Sabtu, 23 Mei 2009

Pemenuha HAK Ekonomin

Calon Independen dan Pemenuhan Hak Ekonomi

Oleh : Firdaus


Wakordiv Pendidikan HAM PBHI Sumbar


Meskipun demokrasi di Indonesia masih debatable di kalangan pakar politik, namun sebagai sebuah sistem demokrasidi Indonesia telah menjurus pada arah yang lebih baik dengan adanya putusan Mahakamah Konstitusi terhadap uji materil atas UU No. 32 tahun 2004 tentang Pemerintahan Daerah. Ruang demokrasi tersebut terbuka dengan adanya Putusan MK untuk meloloskan calon independen sebagai kepala daerah periode mendatang.

Putusan tersebut sebagaimana tertuang dalam putusan No. 5/PUU-V/2007 “….adalah wajar apabila dibuka partisipasi dengan mekanisme lain di luar partai politik untuk menyelenggarakan demokrasi, yaitu dengan membuka pencalonan secara perseorangan dalam pemilihan kepala daerah dan wakil kepala daerah”.

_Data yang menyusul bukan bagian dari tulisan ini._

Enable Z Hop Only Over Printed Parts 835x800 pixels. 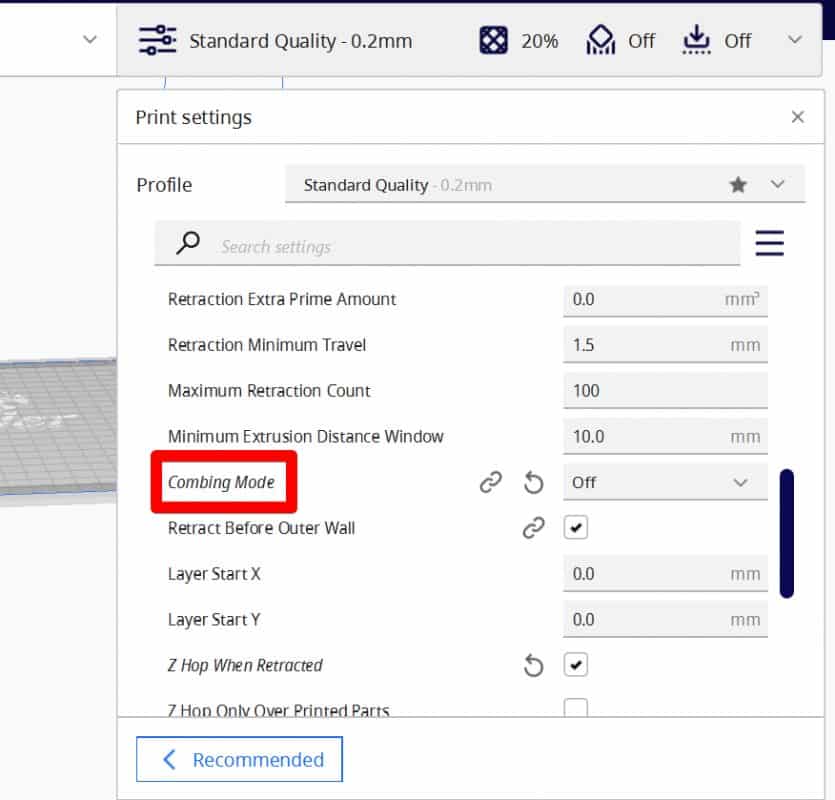[575, 708]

Secara politik hukum, terobosan demokrasi yang diciptak oleh MK melalui keptusan ini membuka peluang yang luas bagi setiap warga negara untuk menjadi kepala daerah secara independen yang sebelumnya hanya domonopoli oleh perwakilan parpol. Hal tersebut sebagaimana diatur dalam UU No. 23/2004, bahwa hanya partai politik atau gabungan partai politik yang dapat mengajukan pasangan calon kepala daerah. Ketentuan tersebut secara yuridis bertentangan dengan UU yang lebih tinggi, UUD 1945. Selain itu aturan sebagaiman tertuang dalam UU 32/2004 juga bertentangan dengan semangat demokrasi dengan prinsip rule of low.

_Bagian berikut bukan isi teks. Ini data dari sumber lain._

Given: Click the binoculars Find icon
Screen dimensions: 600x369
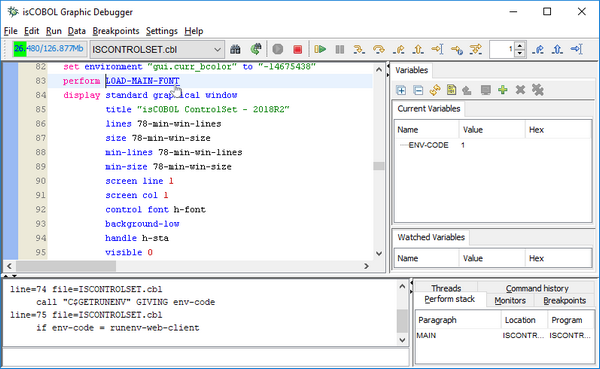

Tanggapan masyarakat atas putusan tersebut juga beragam. Bagi kalangan yang menanggapi positif, putusan tersebut dianggap sebagai putusan berani untuk terobosan baru sistem demokrasi dan sistem politik Indonesia ke depan. Bagi kalangan yang menanggapai negatif, putusan tersebut merupakan putusan yang dianggap akan menyisakan permasalahan di kemudian hari. Tanggapan ini terutama dikaitkan dengan akan berakhirnya masa bakti 13 kepala daerah tingkat I pada 2008 nanti, dan lebih utama lagi 1 kepala daerah akan berakhir masa jabatannya November 2007. Bagi kelompok kedua ini, mereka beralasan bahwa aturan untuk calon independen belum diatur secara khusus.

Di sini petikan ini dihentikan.